Build redundancy into critical infrastructure

Given the complexity of today’s application environments and the demand for faster innovation and deployment, it’s not so much a question of if you’ll experience downtime or an outage, but when. That’s why it is critical to build redundancy into your most critical infrastructure, so when issues arise, you have backup options. For example, implement a multi-CDN strategy, redundant DNS providers, multiple cloud providers, and so on.

Think back to the 2016 Dyn outage as an example. Dyn was victim to a massive DDoS attack, and brought down some of the most heavily trafficked applications in the world with it. The lessons learned after the 2016 outage didn’t seem to stick; recently, Carnegie Mellon researchers found that 84.8% of the top 100,000 websites still relied upon a single DNS provider, leaving them vulnerable to another outage. Many still rely upon a single cloud provider as well, as evidenced by the number of sites that went down when AWS experienced an outage last fall, and when Microsoft Azure experienced an outage a few weeks ago.

With backup options in place like redundant DNS or multi-cloud, you can steer away from the affected provider, and minimize the impact to your business.

Automate failover mechanisms

To get the full benefits of building out redundant infrastructure, look for a global traffic management solution with automated failover and disaster recovery mechanisms. This is what enables you to automatically redirect traffic seamlessly to a healthy endpoint if another is experiencing issues. Your application delivery environment can change quickly, and without automated routing policies you are still vulnerable to outages or downtime.

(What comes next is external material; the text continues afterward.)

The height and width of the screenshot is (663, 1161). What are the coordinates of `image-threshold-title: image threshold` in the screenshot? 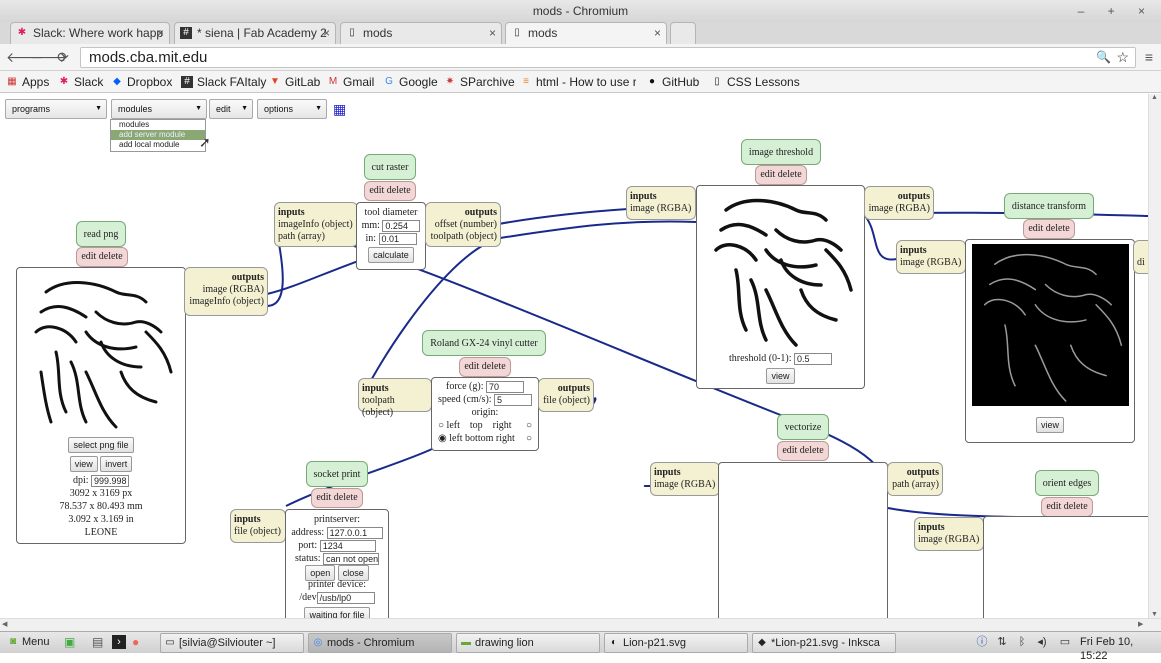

For example, at the beginning of 2021 the east coast of the U.S. suffered a major internet outage. The culprit? A Verizon fiber cable was damaged in Brooklyn, affecting companies with nearby application endpoints. While most services were back online within a few hours, the outage hit at the middle of the work day, heavily disrupting remote work and school for people throughout the Northeast.

Most global traffic management solutions enable you to direct traffic across your infrastructure; however, a solution that includes automated and intelligent traffic steering capabilities will significantly improve performance, reliability, and cost. Look for an API-first solution that integrates with leading observability and monitoring tools such as AppDynamics, ThousandEyes, or DataDog. This will allow you to detect outages or downtime in real time, and in turn leverage smart failover to healthier resources. This results in better availability and more uptime, and keeps your business online even during outages.


How Optimizely Ensures Reliability

Learn how Optimizely, a digital experience platform, ensures a consistently reliable end-user experience for their customers across the globe.

Minimize potential issues in routine maintenance and deployments

Another common source of outages and downtime is issues with routine maintenance or deployments. In some cases, this is due to human error. Minimize the potential for issues by automating routine tasks and maintenance. Look for API-first solutions that enable automation and orchestration through CI/CD tools and automation workflows.

Other times, unforeseen issues arise during deployment of upgrades to infrastructure. For example, Cloudflare experienced an outage back in 2019 that they attributed to a bad software deploy. Phased rollouts of changes can mitigate the impact of issues with a deployment. That way, if there is an issue with a deployment, you can roll the change back before it affects your entire user base. With the right tools in place - such as an intelligent, automated traffic management solution - you can ramp up changes gradually and realize blue-green deployments.

The likelihood of your business being affected by an outage remains high - a recent ThousandEyes report found that there were 388 global outages events between March 7th and 12th alone, with 30% of those occurring during business hours. There are a variety of reasons your company could suffer an outage, such as DDoS attacks, infrastructure issues, and more. With businesses increasingly operating as “digital-first”, it’s more important than ever to build resilience into your critical IT infrastructure to mitigate the impact of an outage.